## begin GIVEN TEXT

Make sure to pass the --sup flag so that Mix scaffolds a supervision tree for our application and hooks it up to start when the application starts. The --module argument just makes sure that the “TCP” acronym doesn’t get converted to Tcp in code.

To make sure you wired everything correctly, let’s ensure that you can run tests and that they pass:

 >​​ ​​mix​​ ​​test
 Compiling 2 files (.ex)
 Generated tcp_echo_server app
 ..
 Finished in 0.01 seconds (0.00s async, 0.01s sync)
 1 doctest, 1 test, 0 failures
 
 Randomized with seed 404120

Fantastic.

TCP Servers: How Do They Work?

While TCP clients initiate connections and have to specify the address and port of a TCP server, TCP servers have to listen for incoming connections on a given address and port combination. This is also called binding on the address and port.

To listen for TCP connections in Elixir and Erlang, we can use the :gen_tcp.listen/2 function.[18] It takes a port to bind to and a list of options. It looks like this:

 iex>​ {​:ok​, listen_socket} =
 ...>​ ​:gen_tcp​.listen(4000, [​:binary​, ​active:​ true])
 {:ok, #Port<0.5>}

This code binds on port 4000. The return value of :gen_tcp.listen/2 is similar to that of :gen_tcp.connect/4: it’s a tuple with the atom :ok and a listen socket, if everything goes well, or {:error, reason} if there’s an error. A listen socket is sort of a special TCP socket whose job is to listen for connections and then set up TCP sockets for each new connection. The options that we passed as the second argument to :gen_tcp.listen/2 are applied to all new sockets set up through this listen socket. Now that our listen socket is listening, we can accept new connections using the :gen_tcp.accept/2 function.[19]

 iex(2)>​ {​:ok​, socket} = ​:gen_tcp​.accept(listen_socket, 10_000)

## end GIVEN TEXT
## begin EXTRACTED DATA

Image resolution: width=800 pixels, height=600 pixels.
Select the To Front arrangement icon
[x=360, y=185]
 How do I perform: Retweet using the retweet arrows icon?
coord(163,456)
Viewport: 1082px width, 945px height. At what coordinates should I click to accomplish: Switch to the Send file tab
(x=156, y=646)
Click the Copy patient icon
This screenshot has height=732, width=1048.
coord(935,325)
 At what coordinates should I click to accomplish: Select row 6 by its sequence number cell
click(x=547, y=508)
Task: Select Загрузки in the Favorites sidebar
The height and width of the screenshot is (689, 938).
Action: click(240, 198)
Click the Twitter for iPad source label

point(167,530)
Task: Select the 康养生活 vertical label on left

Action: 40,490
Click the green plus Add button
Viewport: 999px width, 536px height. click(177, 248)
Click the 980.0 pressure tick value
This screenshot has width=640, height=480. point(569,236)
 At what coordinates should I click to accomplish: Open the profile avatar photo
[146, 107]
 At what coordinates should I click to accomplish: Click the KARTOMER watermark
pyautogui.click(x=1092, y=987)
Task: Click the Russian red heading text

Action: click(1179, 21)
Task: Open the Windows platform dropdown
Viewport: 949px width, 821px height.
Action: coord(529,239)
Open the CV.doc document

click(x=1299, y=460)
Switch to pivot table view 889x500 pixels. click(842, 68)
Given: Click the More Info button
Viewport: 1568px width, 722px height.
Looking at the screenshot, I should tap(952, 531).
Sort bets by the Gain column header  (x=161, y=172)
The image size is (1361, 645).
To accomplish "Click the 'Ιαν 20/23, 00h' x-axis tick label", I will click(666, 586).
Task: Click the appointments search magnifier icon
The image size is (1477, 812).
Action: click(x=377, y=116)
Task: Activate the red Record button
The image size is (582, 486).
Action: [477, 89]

## end EXTRACTED DATA

* **TASKS AND EXERCISES**:
1 – Answer these questions from the passage on TCP servers in Elixir:
(a) What does the --module argument keep from happening?
(b) Which port does the :gen_tcp.listen/2 example bind on?
(c) What does :gen_tcp.listen/2 return when there is an error?
2 – Which :gen_tcp functions, with their arities, does the passage on TCP servers in Elixir name?
3 – Go on with the passage on TCP servers in Elixir, picking up right after its last line.

* **SOLVED TASKS**:
1 –
(a) It keeps the "TCP" acronym from being converted to Tcp in code.
(b) Port 4000.
(c) {:error, reason}

2 –
:gen_tcp.listen/2
:gen_tcp.connect/4
:gen_tcp.accept/2

3 –
:gen_tcp.accept/2 takes the listen socket and a timeout. It blocks until a client connects, and when one does, it returns {:ok, socket}, where socket is the socket for the new connection. The returned socket is the same as the client socket we dealt with earlier in the chapter. You can receive and send data through it in the exact same way. If you run this code, it’ll probably return {:error, :timeout} unless you connect a TCP client to the server within the ten-second timeout. In order to have the :gen_tcp.accept/2 call return a socket, let’s write some structured code and accompanying tests

Accepting TCP Connections in a Process

Let’s start with a process that we’ll place under our application’s supervision tree. This process will do the following:

  1. Call :gen_tcp.listen/2 to set up a listen socket
  2. Call :gen_tcp.accept/2 to accept a new connection
  3. Spawn a new process to handle the new connection
  4. Go back to the :gen_tcp.accept/2 call to accept new connections

In the figure shown you can see a visual representation of this accept loop.

Socket server flow diagram showing three steps: Listen, Accept, and Spawn Handler, which hands over the socket to a Handler Process.

We’ll use a GenServer for the listening process. In Elixir, you might also use a task,[20] since we won’t use most features of GenServers. But tasks are not available in Erlang, so we might as well pick an abstraction that is included in both languages. Create the file lib/tcp_echo_server/acceptor.ex.

 defmodule​ TCPEchoServer.Acceptor ​do
use​ GenServer
 
 require​ Logger
 
  @spec start_link(keyword()) :: GenServer.on_start()
 def​ start_link(options) ​do
  GenServer.start_link(__MODULE__, options)
 end
 
  @impl true
 def​ init(options) ​do
  port = Keyword.fetch!(options, ​:port​)
 
listen_options = [
 :binary​,
 active:​ true,
 exit_on_close:​ false,
 reuseaddr:​ true,
 backlog:​ 25
  ]
 
case​ ​:gen_tcp​.listen(port, listen_options) ​do
  {​:ok​, listen_socket} ->
  Logger.info(​"​​Started TCP server on port ​​#{​port​}​​"​)
send(self(), ​:accept​)
{​:ok​, listen_socket}
 
  {​:error​, reason} ->
  {​:stop​, reason}
 end
 end
 
  @impl true
def​ handle_info(​:accept​, listen_socket) ​do
case​ ​:gen_tcp​.accept(listen_socket, 2_000) ​do
  {​:ok​, socket} ->
{​:ok​, pid} = TCPEchoServer.Connection.start_link(socket)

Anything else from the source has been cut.